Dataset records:

--- START ---

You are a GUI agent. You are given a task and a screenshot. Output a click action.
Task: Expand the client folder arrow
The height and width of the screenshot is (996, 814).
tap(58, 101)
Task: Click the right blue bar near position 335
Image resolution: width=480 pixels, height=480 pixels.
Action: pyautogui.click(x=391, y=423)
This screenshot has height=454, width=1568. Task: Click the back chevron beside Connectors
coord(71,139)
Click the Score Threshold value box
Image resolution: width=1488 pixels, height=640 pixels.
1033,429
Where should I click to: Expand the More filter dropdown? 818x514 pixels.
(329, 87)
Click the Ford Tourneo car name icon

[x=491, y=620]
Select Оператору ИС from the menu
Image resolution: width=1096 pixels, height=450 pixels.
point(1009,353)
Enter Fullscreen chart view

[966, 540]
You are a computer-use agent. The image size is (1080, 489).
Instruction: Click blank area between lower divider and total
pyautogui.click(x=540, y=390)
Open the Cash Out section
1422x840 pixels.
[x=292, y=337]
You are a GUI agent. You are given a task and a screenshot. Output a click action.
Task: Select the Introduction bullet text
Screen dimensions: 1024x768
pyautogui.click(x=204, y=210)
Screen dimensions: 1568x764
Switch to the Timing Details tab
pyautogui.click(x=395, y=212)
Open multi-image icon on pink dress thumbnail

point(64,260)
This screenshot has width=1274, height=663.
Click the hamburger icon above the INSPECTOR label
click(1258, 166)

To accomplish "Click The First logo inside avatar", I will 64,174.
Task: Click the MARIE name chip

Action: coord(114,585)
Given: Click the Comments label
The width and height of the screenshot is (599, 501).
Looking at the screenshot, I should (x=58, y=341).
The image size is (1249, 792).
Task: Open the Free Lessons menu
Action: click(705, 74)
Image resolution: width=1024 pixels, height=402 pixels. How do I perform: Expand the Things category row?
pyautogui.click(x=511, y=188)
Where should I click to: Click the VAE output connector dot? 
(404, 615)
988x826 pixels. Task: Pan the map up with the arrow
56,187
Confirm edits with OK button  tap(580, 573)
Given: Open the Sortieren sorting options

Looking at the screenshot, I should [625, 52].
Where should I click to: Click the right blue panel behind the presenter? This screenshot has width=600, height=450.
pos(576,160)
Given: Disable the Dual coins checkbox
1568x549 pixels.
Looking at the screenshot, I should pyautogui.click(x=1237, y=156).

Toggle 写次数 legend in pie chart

--- END ---

Could you transcribe all of the data exactly as it is given?

* WORKED SOLUTION *
You are a GUI agent. You are given a task and a screenshot. Output a click action.
Task: Expand the client folder arrow
The height and width of the screenshot is (996, 814).
tap(58, 101)
Task: Click the right blue bar near position 335
Image resolution: width=480 pixels, height=480 pixels.
Action: pyautogui.click(x=391, y=423)
This screenshot has height=454, width=1568. Task: Click the back chevron beside Connectors
coord(71,139)
Click the Score Threshold value box
Image resolution: width=1488 pixels, height=640 pixels.
1033,429
Where should I click to: Expand the More filter dropdown? 818x514 pixels.
(329, 87)
Click the Ford Tourneo car name icon

[x=491, y=620]
Select Оператору ИС from the menu
Image resolution: width=1096 pixels, height=450 pixels.
point(1009,353)
Enter Fullscreen chart view

[966, 540]
You are a computer-use agent. The image size is (1080, 489).
Instruction: Click blank area between lower divider and total
pyautogui.click(x=540, y=390)
Open the Cash Out section
1422x840 pixels.
[x=292, y=337]
You are a GUI agent. You are given a task and a screenshot. Output a click action.
Task: Select the Introduction bullet text
Screen dimensions: 1024x768
pyautogui.click(x=204, y=210)
Screen dimensions: 1568x764
Switch to the Timing Details tab
pyautogui.click(x=395, y=212)
Open multi-image icon on pink dress thumbnail

point(64,260)
This screenshot has width=1274, height=663.
Click the hamburger icon above the INSPECTOR label
click(1258, 166)

To accomplish "Click The First logo inside avatar", I will 64,174.
Task: Click the MARIE name chip

Action: coord(114,585)
Given: Click the Comments label
The width and height of the screenshot is (599, 501).
Looking at the screenshot, I should (x=58, y=341).
The image size is (1249, 792).
Task: Open the Free Lessons menu
Action: click(705, 74)
Image resolution: width=1024 pixels, height=402 pixels. How do I perform: Expand the Things category row?
pyautogui.click(x=511, y=188)
Where should I click to: Click the VAE output connector dot? 
(404, 615)
988x826 pixels. Task: Pan the map up with the arrow
56,187
Confirm edits with OK button  tap(580, 573)
Given: Open the Sortieren sorting options

Looking at the screenshot, I should [625, 52].
Where should I click to: Click the right blue panel behind the presenter? This screenshot has width=600, height=450.
pos(576,160)
Given: Disable the Dual coins checkbox
1568x549 pixels.
Looking at the screenshot, I should pyautogui.click(x=1237, y=156).

Toggle 写次数 legend in pie chart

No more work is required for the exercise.